### INSTRUCTIONS FOR THE TASK:
Recast every line of the records below as a Markdown table with two columns, Row (the row number) and Text (the line), and skip blank lines. Leave the pictures out of the answer.

### RECORD EXCERPTS:
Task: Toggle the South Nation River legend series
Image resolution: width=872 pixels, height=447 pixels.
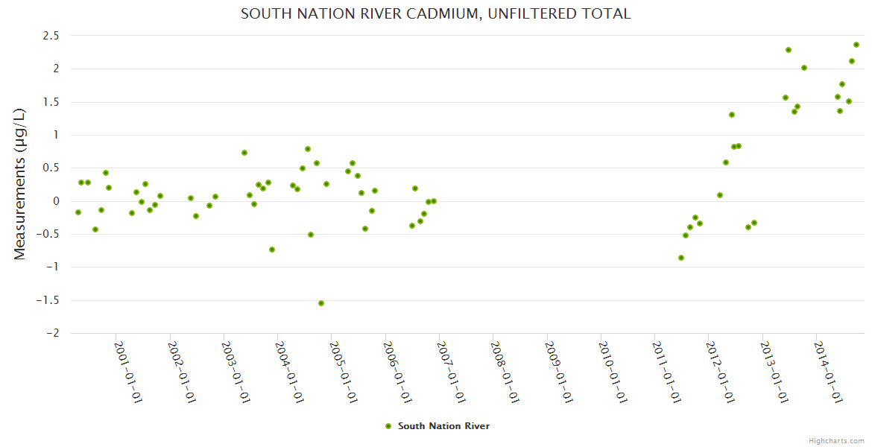Action: 443,426
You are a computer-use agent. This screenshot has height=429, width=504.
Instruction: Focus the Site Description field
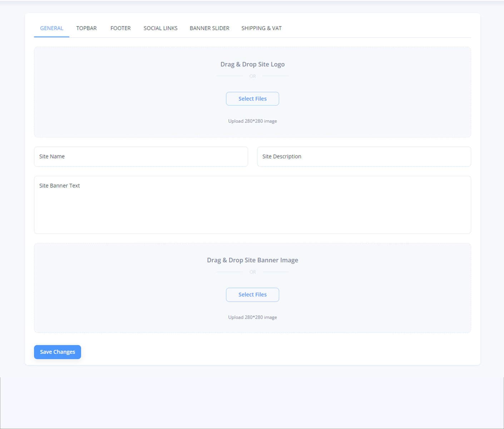[x=364, y=157]
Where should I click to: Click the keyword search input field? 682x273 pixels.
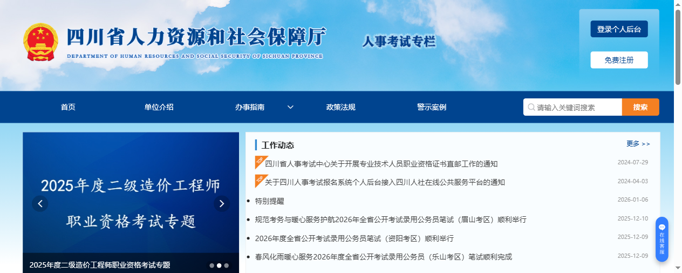tap(577, 107)
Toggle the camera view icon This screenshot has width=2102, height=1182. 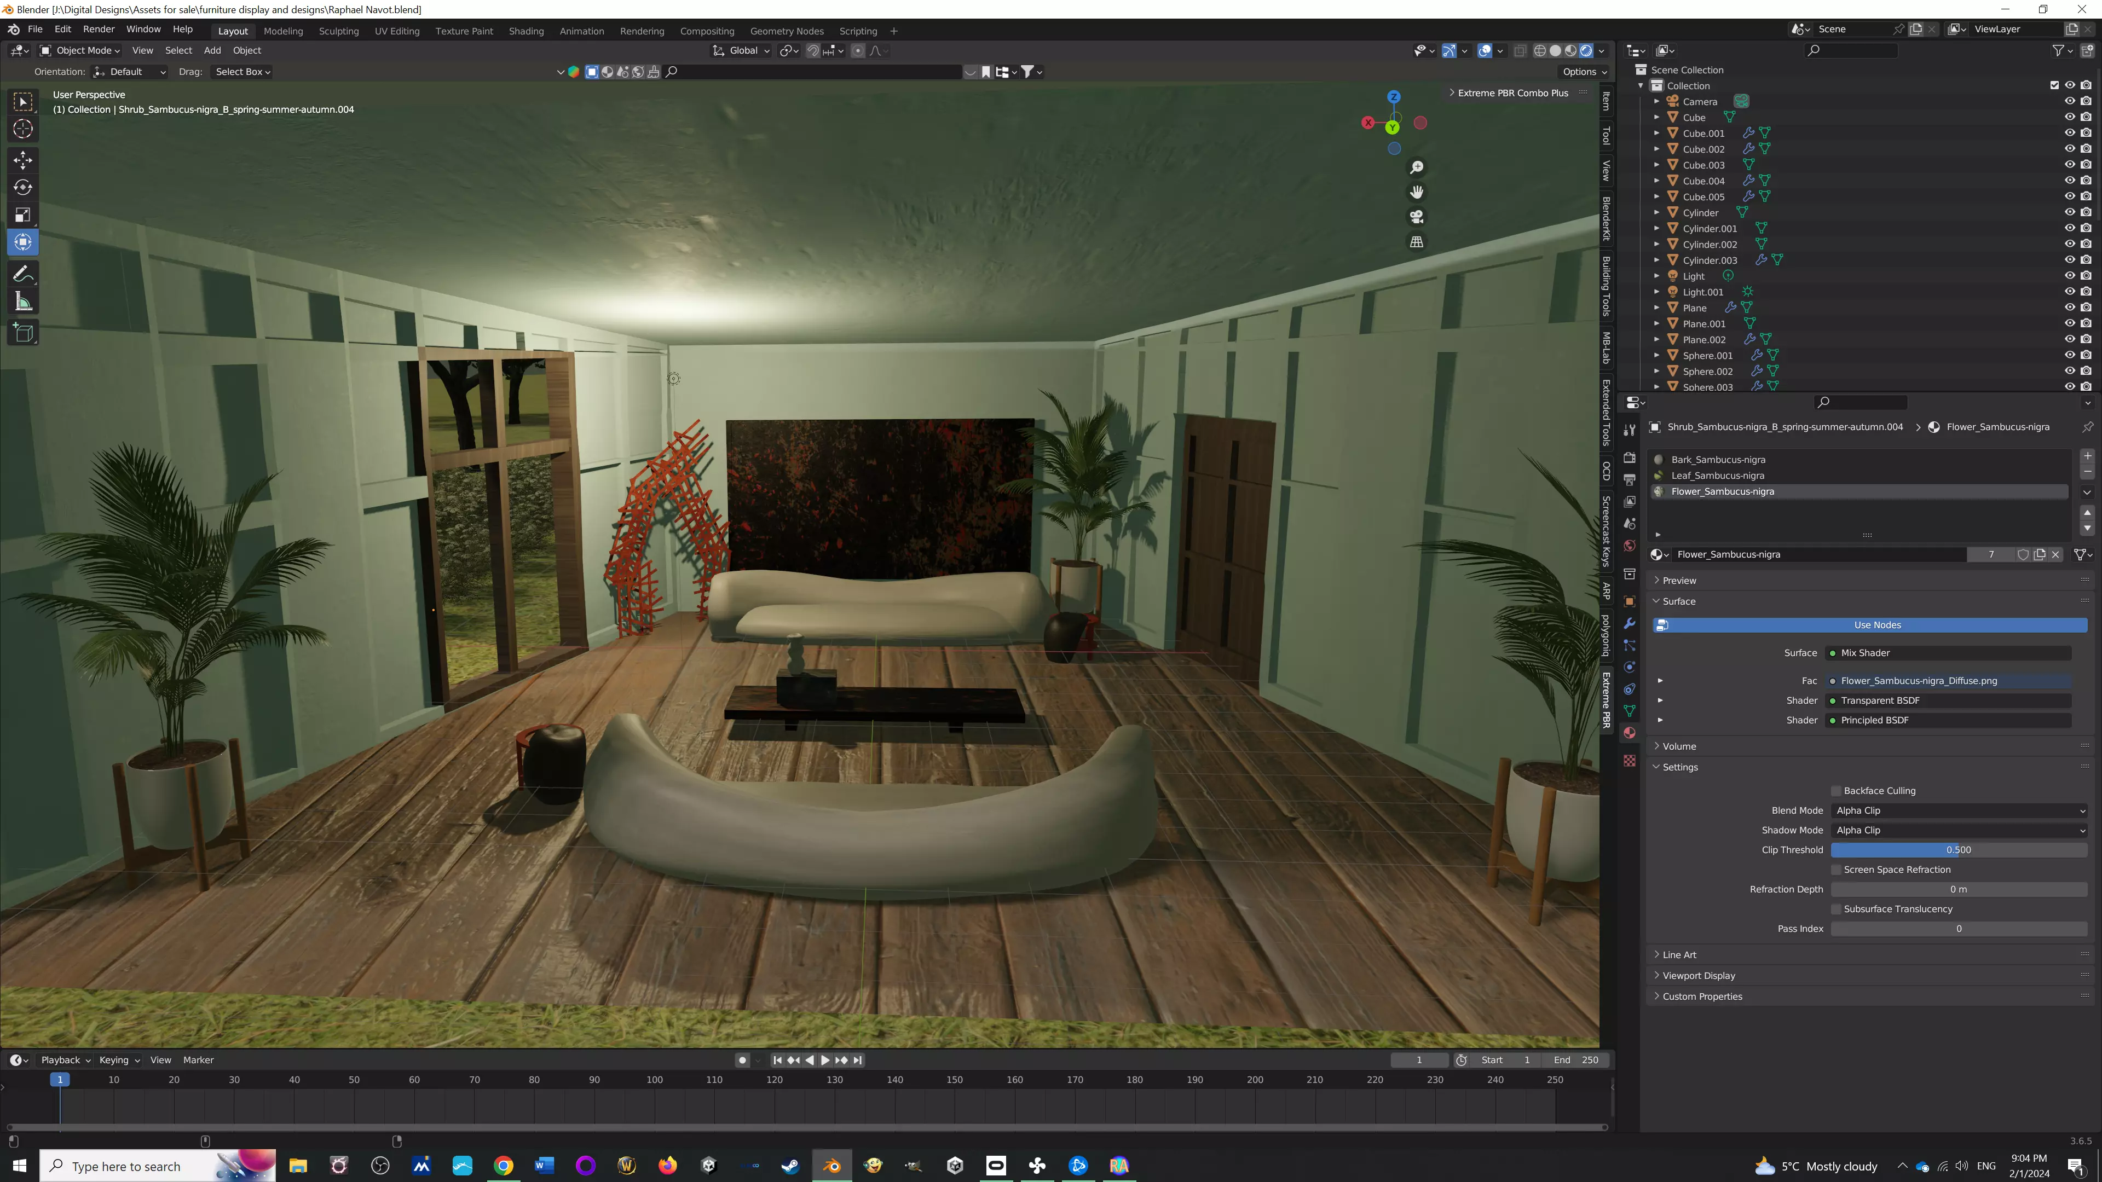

### FINAL ANSWER:
| Row | Text |
|---|---|
| 1 | Task: Toggle the South Nation River legend series |
| 2 | Image resolution: width=872 pixels, height=447 pixels. |
| 3 | Action: 443,426 |
| 4 | You are a computer-use agent. This screenshot has height=429, width=504. |
| 5 | Instruction: Focus the Site Description field |
| 6 | [x=364, y=157] |
| 7 | Where should I click to: Click the keyword search input field? 682x273 pixels. |
| 8 | tap(577, 107) |
| 9 | Toggle the camera view icon This screenshot has width=2102, height=1182.  |